Intervenção de João Ramos na Assembleia de República

Debate sobre política de saúde

Sr. Presidente,
Srs. Deputados,
Sr. Ministro da Saúde,

Em Portugal, os indicadores de saúde que, durante anos, nos orgulharam e colocaram o nosso País a par dos mais desenvolvidos do mundo, quando não acima, muito se devem à melhoria generalizada das condições de vida das populações, ao trabalho do poder local democrático, mas, acima de tudo, ao Serviço Nacional de Saúde saído da Revolução de Abril.

Os cuidados de saúde primários ocuparam um papel fundamental na conquista destes indicadores. A aposta numa rede de proximidade e de trabalho focado na prevenção da doença e na promoção da saúde foi o expoente máximo desse modelo. Não foi essa, infelizmente, a opção política de sucessivos Governos, que, ao invés de aprofundarem o caráter de proximidade e de apetrecharem os cuidados primários com mais meios humanos, financeiros e técnicos, optaram pelo encerramento de serviços de proximidade, de urgências, de atendimentos permanentes, de extensões de saúde, de postos médicos, ao mesmo tempo que reduziram profissionais, equipas, valências e horários.

Não é de estranhar que parte do foco do SNS esteja hoje centrado nas urgências hospitalares, onde acorrem os doentes na procura de respostas que não encontram noutro local.

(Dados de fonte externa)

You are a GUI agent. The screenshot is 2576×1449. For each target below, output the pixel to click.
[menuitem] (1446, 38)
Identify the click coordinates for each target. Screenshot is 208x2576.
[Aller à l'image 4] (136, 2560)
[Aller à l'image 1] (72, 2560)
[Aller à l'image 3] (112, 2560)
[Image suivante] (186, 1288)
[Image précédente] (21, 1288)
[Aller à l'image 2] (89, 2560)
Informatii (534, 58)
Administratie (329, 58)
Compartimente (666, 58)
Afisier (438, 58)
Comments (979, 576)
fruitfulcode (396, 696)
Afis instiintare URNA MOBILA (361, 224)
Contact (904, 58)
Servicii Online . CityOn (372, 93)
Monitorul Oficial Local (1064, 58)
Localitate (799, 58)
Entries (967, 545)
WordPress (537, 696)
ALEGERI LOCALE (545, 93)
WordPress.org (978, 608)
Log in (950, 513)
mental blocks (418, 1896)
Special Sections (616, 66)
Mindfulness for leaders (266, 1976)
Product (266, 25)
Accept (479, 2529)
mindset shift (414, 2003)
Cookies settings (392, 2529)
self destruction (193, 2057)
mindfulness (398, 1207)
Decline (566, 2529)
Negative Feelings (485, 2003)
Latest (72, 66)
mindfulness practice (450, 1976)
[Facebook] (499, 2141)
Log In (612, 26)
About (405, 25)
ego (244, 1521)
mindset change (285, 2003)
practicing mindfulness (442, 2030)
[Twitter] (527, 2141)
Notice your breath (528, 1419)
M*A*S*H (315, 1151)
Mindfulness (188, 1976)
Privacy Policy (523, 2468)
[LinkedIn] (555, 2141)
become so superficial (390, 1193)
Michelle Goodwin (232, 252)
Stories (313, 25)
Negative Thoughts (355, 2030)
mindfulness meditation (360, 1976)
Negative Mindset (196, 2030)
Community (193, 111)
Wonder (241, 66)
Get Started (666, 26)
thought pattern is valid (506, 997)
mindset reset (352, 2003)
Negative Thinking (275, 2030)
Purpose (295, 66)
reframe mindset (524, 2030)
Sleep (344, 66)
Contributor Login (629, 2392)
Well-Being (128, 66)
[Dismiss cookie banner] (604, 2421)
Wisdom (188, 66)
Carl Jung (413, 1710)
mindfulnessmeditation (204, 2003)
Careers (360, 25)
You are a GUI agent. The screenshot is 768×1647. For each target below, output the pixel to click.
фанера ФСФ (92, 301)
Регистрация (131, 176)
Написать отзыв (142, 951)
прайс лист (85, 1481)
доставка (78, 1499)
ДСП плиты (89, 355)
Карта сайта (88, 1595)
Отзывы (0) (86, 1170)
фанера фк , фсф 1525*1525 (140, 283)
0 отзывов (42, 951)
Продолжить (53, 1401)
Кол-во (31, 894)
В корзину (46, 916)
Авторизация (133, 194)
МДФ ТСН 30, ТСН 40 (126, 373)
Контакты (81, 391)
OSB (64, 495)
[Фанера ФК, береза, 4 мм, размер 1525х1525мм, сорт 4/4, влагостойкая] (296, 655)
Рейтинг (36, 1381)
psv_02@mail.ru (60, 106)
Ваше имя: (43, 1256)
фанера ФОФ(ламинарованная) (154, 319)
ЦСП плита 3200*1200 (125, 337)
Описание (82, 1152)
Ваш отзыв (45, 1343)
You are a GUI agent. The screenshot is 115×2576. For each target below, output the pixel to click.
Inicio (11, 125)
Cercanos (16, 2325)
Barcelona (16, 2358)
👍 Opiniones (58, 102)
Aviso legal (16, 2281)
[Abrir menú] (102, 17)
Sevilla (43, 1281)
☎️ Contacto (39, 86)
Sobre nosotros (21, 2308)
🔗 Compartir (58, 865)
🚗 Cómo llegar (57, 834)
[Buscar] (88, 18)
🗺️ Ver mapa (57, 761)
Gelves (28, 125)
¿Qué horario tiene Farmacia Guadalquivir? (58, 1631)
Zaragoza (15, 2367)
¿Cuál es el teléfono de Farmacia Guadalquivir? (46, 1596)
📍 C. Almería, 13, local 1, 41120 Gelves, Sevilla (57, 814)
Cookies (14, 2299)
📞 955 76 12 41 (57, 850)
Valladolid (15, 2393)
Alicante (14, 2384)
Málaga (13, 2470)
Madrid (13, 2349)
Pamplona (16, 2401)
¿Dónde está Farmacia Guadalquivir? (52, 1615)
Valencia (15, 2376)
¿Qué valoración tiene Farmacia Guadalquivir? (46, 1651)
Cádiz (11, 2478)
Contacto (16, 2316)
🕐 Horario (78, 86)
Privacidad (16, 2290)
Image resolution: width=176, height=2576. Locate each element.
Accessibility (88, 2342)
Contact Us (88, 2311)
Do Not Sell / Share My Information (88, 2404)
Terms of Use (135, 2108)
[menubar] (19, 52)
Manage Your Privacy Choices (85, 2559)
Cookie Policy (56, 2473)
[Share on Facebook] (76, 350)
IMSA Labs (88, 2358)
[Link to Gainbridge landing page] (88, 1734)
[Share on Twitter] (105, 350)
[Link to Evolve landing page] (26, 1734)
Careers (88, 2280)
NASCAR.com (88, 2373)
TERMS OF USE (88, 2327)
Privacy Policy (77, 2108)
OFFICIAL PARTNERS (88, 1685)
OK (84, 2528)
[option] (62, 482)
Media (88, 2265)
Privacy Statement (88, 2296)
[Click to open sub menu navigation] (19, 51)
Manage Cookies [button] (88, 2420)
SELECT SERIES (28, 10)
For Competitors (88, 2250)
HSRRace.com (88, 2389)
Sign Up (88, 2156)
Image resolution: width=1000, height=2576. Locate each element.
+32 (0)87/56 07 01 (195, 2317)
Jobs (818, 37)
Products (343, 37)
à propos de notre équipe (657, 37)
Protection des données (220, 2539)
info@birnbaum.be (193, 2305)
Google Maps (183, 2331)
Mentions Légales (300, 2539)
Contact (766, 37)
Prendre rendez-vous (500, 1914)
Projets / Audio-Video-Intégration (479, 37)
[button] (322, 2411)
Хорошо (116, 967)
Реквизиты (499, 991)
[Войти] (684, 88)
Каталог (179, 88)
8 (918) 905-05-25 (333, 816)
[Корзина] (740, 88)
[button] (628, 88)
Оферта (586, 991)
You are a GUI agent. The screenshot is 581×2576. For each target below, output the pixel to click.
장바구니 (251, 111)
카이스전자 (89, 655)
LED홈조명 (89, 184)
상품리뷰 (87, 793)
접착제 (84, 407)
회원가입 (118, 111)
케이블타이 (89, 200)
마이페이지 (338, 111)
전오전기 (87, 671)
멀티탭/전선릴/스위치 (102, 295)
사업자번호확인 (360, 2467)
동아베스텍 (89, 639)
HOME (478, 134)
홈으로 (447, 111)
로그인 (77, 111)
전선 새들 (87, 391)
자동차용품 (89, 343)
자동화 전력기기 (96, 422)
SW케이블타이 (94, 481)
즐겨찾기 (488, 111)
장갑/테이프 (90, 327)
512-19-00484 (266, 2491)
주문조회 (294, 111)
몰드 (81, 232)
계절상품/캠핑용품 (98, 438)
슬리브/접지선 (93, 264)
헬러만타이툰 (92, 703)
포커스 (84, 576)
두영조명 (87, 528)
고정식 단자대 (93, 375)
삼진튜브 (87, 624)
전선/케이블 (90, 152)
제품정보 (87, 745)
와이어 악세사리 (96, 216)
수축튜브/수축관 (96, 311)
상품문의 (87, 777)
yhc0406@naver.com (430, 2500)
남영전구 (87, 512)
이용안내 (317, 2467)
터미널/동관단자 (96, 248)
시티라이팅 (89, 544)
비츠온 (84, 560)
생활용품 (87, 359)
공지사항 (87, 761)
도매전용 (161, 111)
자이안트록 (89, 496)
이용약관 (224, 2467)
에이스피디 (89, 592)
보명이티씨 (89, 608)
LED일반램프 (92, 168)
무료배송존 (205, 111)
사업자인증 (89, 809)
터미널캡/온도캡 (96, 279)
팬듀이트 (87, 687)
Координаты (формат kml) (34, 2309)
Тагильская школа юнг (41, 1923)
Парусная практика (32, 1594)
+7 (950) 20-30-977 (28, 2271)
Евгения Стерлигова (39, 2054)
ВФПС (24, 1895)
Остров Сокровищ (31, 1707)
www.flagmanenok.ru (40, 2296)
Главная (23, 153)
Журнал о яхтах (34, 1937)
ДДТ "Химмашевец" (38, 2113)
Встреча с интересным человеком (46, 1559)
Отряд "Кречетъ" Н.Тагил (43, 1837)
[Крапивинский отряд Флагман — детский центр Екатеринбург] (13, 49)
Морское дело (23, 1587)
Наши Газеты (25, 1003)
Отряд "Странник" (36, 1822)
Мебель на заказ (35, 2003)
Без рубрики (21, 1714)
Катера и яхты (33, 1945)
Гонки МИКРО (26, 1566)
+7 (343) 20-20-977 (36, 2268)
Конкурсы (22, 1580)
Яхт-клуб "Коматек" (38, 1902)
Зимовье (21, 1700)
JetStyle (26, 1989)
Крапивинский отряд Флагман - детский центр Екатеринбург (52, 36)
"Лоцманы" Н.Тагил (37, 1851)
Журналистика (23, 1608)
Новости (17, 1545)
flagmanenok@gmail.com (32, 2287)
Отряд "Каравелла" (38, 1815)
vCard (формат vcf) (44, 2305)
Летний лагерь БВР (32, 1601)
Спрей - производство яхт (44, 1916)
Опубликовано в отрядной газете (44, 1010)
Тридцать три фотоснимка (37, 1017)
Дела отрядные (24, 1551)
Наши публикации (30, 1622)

As estatísticas apontam que o número de extensões de saúde em 2011 era metade do que existia na década de 80, no século XX. A explicação para isto não estará desligada do processo de mercantilização da saúde.

Entre 2002 e 2013, ocorreu um aumento dos hospitais, sobretudo privados. No mesmo período, os atendimentos de urgência em serviços privados duplicou e o número de camas em hospitais privados aumentou. Nestes 11 anos, o número de consultas externas em hospitais privados triplicou.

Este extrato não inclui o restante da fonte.